- [Record excerpts]:
- - - - -

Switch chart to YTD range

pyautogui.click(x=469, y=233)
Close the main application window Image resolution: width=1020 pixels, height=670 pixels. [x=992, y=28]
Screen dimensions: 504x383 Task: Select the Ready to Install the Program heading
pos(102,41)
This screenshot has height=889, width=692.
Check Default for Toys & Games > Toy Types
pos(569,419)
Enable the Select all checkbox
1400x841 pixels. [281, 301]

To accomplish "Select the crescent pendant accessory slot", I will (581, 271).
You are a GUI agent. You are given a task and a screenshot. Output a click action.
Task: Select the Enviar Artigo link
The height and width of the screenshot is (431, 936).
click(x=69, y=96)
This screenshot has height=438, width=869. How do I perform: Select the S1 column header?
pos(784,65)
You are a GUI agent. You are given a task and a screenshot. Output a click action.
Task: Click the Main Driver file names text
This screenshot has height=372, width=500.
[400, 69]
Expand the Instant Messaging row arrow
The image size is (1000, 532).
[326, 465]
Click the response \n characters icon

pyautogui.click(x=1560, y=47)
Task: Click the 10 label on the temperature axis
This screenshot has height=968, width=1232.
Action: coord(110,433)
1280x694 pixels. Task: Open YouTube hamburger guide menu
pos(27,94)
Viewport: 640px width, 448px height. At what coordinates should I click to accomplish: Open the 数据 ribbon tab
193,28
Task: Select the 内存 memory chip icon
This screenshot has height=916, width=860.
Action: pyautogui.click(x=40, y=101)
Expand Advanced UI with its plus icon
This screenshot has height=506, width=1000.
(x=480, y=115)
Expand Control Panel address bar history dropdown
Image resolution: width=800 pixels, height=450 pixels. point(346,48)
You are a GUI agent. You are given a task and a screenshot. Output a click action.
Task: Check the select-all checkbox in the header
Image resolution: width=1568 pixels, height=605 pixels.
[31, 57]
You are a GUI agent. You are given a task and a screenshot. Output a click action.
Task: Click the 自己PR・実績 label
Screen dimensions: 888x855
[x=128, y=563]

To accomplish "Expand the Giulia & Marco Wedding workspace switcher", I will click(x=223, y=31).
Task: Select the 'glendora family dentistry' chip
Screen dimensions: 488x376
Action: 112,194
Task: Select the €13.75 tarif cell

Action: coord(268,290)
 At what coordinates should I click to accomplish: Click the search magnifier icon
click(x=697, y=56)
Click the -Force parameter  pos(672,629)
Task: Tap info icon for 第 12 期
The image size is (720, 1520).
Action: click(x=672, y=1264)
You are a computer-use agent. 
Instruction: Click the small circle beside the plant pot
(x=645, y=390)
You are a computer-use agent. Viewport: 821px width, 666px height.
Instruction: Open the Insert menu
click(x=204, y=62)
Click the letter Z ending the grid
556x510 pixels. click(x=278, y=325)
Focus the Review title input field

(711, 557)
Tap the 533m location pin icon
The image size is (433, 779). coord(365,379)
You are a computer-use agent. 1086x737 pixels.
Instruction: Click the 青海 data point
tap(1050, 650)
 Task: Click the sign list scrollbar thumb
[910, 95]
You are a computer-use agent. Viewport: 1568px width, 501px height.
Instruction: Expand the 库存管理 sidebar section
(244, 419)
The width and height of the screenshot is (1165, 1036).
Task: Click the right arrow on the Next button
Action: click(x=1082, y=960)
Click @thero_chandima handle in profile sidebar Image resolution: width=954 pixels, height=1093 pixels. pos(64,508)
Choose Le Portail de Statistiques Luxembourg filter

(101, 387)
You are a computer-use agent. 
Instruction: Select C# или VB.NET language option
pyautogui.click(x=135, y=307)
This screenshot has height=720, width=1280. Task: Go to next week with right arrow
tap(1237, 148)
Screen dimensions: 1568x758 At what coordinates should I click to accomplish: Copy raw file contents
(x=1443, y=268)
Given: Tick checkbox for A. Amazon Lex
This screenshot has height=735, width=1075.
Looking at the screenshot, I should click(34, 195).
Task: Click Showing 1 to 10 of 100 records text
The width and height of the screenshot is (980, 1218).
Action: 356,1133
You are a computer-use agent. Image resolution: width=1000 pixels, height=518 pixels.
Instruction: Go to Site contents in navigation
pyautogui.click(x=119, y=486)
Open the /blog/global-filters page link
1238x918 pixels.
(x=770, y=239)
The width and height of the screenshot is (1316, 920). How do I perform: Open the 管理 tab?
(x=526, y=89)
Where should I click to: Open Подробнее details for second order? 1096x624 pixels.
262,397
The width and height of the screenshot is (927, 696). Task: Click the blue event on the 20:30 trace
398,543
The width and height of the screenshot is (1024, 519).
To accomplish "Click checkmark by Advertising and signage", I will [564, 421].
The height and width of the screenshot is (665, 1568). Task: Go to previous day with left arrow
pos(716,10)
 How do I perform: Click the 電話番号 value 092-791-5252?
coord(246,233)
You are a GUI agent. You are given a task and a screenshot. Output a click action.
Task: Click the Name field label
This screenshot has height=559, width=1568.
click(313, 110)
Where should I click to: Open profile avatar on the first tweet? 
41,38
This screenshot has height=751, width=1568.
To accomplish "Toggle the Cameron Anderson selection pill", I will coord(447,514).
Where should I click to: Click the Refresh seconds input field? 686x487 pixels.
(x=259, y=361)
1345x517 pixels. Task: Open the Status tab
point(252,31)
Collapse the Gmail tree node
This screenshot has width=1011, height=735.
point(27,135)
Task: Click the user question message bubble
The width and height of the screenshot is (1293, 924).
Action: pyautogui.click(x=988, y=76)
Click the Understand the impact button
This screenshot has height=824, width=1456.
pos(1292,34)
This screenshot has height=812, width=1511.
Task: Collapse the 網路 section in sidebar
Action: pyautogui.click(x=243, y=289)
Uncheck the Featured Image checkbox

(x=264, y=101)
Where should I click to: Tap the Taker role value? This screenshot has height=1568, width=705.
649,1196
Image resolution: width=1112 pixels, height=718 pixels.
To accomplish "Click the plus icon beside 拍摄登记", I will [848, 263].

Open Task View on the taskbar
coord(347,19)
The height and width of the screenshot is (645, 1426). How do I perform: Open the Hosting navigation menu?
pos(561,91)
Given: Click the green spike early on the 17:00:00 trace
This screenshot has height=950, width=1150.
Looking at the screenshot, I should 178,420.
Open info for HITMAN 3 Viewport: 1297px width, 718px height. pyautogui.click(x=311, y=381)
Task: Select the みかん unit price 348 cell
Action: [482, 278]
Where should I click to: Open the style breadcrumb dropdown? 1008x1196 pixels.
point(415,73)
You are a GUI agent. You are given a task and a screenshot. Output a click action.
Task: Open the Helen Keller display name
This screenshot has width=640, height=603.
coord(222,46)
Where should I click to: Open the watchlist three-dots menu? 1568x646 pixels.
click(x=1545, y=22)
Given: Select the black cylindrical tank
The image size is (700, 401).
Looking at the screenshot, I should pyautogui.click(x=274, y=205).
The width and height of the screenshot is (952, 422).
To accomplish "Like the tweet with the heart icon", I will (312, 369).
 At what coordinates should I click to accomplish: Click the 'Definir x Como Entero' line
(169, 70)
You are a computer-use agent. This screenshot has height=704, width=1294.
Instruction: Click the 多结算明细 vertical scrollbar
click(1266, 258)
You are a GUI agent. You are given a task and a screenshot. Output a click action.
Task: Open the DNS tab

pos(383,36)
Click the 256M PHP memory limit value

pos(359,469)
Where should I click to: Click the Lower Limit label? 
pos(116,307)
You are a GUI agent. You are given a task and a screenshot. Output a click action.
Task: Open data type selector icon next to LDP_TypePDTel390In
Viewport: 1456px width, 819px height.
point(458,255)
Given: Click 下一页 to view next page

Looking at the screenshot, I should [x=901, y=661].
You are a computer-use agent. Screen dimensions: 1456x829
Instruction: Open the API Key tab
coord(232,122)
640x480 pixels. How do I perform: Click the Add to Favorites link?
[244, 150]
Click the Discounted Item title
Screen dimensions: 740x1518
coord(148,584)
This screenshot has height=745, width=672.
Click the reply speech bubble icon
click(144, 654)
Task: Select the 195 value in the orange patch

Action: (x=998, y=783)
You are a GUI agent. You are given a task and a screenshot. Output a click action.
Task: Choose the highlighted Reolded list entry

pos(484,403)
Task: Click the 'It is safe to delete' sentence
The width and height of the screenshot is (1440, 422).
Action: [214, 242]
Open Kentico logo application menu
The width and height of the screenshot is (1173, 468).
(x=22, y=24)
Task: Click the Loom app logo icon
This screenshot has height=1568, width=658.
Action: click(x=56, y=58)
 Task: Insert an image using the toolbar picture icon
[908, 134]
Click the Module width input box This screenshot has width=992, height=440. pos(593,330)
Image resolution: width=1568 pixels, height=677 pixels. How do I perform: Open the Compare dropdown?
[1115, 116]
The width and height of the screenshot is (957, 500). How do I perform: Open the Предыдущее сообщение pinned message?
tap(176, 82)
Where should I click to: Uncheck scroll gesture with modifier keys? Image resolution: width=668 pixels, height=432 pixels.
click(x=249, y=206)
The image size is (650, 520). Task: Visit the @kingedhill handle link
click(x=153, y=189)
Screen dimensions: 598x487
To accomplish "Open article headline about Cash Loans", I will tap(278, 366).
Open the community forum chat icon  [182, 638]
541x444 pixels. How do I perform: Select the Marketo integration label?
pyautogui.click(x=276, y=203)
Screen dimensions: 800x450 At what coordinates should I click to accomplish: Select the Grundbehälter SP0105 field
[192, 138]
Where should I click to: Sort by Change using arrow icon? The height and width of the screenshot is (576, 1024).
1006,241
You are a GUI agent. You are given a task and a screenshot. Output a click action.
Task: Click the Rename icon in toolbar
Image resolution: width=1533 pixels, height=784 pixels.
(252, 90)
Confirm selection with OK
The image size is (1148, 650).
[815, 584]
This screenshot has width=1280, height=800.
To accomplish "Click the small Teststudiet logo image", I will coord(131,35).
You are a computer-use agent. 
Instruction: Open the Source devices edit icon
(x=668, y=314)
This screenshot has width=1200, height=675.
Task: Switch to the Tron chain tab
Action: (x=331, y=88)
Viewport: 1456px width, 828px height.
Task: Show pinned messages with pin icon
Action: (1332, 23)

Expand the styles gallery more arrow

- - - - -

- [Exercise brief]: Only lines holding the word "chip" are wanted; list them all from the material.

- [Exercise solution]:
Task: Select the 内存 memory chip icon
Task: Select the 'glendora family dentistry' chip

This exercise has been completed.